As previously mentioned, with an increasingly ageing and multimorbid population worldwide, a more nuanced approach to HF management is needed now more than ever. Multidisciplinary management plans comprising HBI are currently being promoted as best practice to reduce recurrent hospitalisation and save healthcare resources.4 In the recently published and largest meta-analysis to date, Van Spall et al. assessed outcomes from 53 randomised control trials (including 12,356 patients) and found nurse home visits were effective in decreasing all-cause mortality and readmission compared with other organised care for HF.5 However, as noted, our research suggests that the effects of a HBI are not consistent amongst all patient groups, with age and multimorbidities co-influencing outcomes.27 We propose that this phenomenon be described as the ‘goldilocks effect’, where HF patients may be divided into three categories: simple, complex and highly symptomatic. On one end of the spectrum, simple HF patients (often younger and with fewer comorbidities) do not necessarily need a complex care plan and can be treated with a clinic-based programme. On the other end of the spectrum, highly symptomatic HF patients (often older and with multimorbidity) may be beyond the point of benefiting from a multidisciplinary care plan, instead requiring specialist palliative care services. It is the complex HF patients in the middle of the spectrum who might have the most to gain from multidisciplinary HF management, consisting of a combination of HBI, STS and telemonitoring.

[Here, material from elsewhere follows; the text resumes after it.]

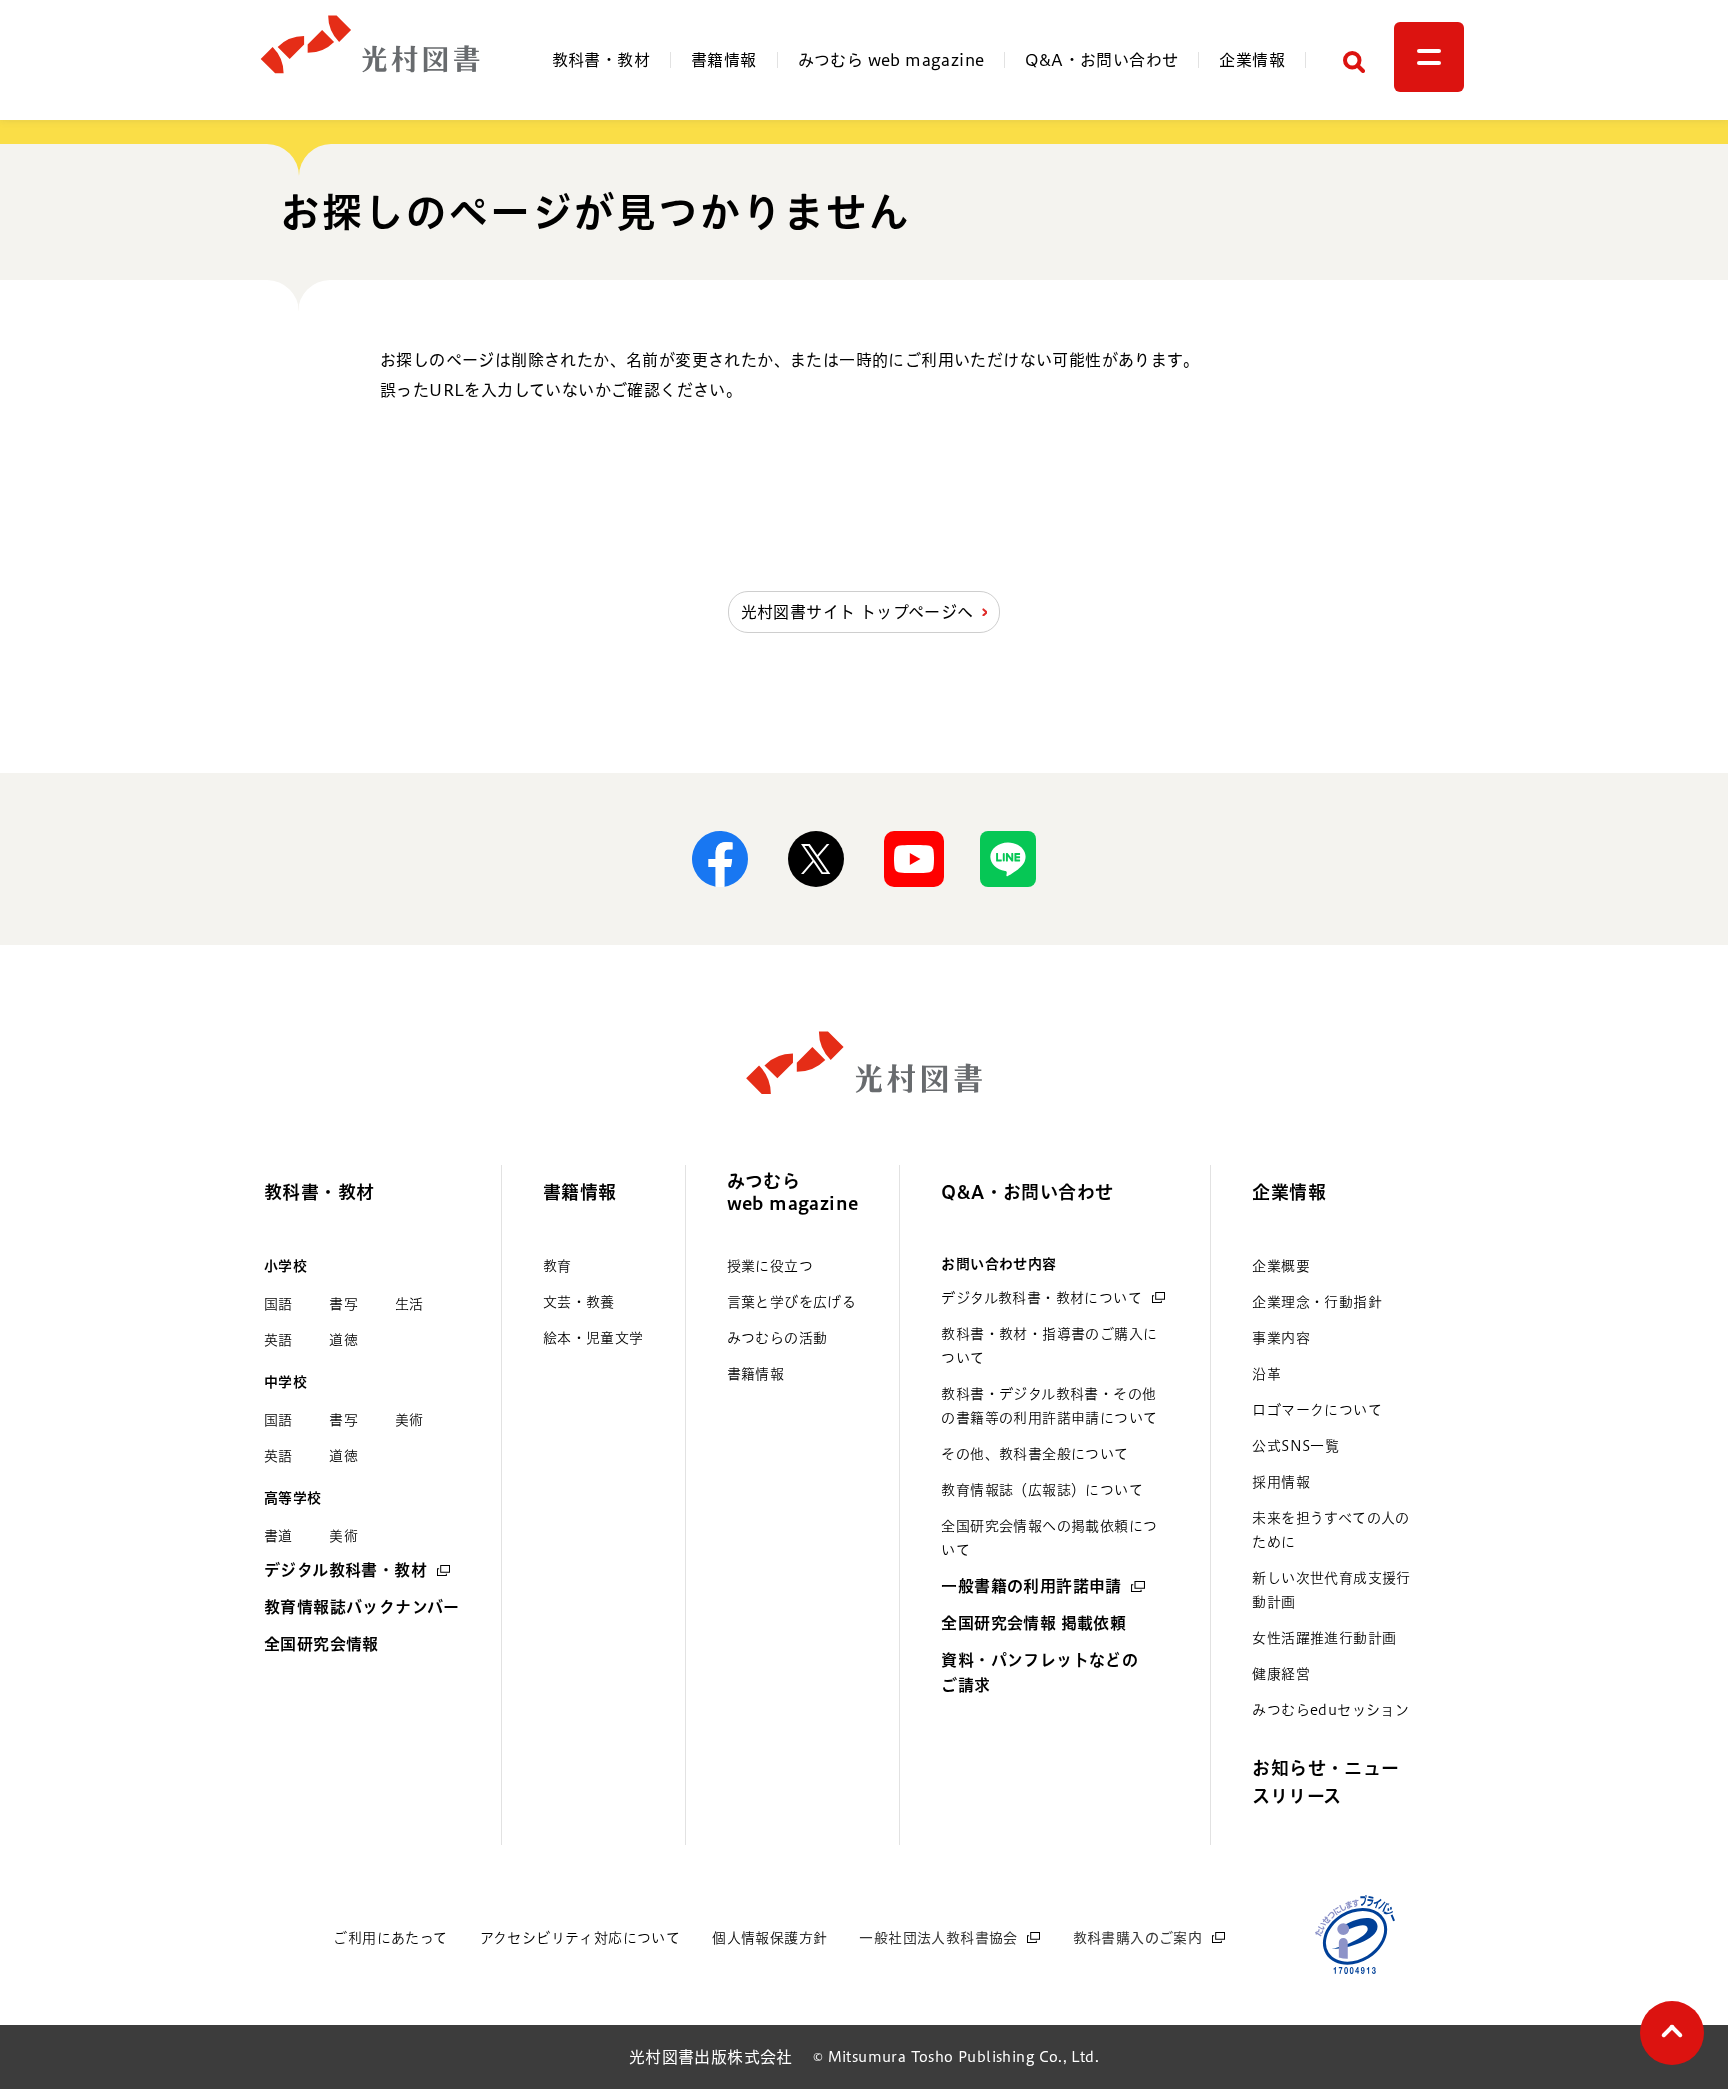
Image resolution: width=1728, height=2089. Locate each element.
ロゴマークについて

With this in mind, Figure 1 provides an overview of a multidisciplinary HF management programme that encourages practitioners to screen patients using the Acknowledge, Routinely profile, Identify, Support and Evaluate Heart Failure (ARISE-HF) approach (a clinical framework comprising five steps designed to improve health outcomes in HF patients affected by multimorbidity)10 and GARDIAN-HF25 tools, and classify them into stratified categories for subsequent care. Based on these categories, an appropriate HF management programme tailored to the individual (taking into account patient demographic profile, socioeconomic status, location, disease management components and disease management setting) can be established in collaboration with the patient. As demonstrated in the WHICH? trial, personal preferences play a role in the value, adherence and subsequent benefits that a patient may receive from a tailored HF management programme.28 Furthermore, the link between physical frailty (measured using handgrip) and cardiovascular-related mortality is being increasingly explored in research such as the Prospective Urban Rural Epidemiology (PURE) study,29 which in a patient population of 139,691 participants across 17 countries demonstrated grip strength was inversely associated with all-cause mortality, MI and stroke. This simple and inexpensive measurement of frailty could further enhance a risk-stratifying tool for HF patients. However, this proposal requires further investigation before being implemented.
Conclusion
The overall value of nurse-led, multidisciplinary management of HF (incorporating home visits where possible) is largely incontrovertible. However, our experience with developing and robustly testing this model of care suggests a one-size-fits-all approach should not be routinely applied. A clinic-based model of care is probably more suited to younger individuals with less complex needs whilst HBI should be applied to the majority of HF patients. As consideration of specialist palliative management for much older patients with very complex needs is increasingly indicated, it is important that care providers develop a better understanding of the complex interactions between HF and multimorbidity. More innovative approaches to target specific clusters of multimorbidity are required to improve health outcomes and address the conundrum of increasingly complex patients and rising healthcare costs.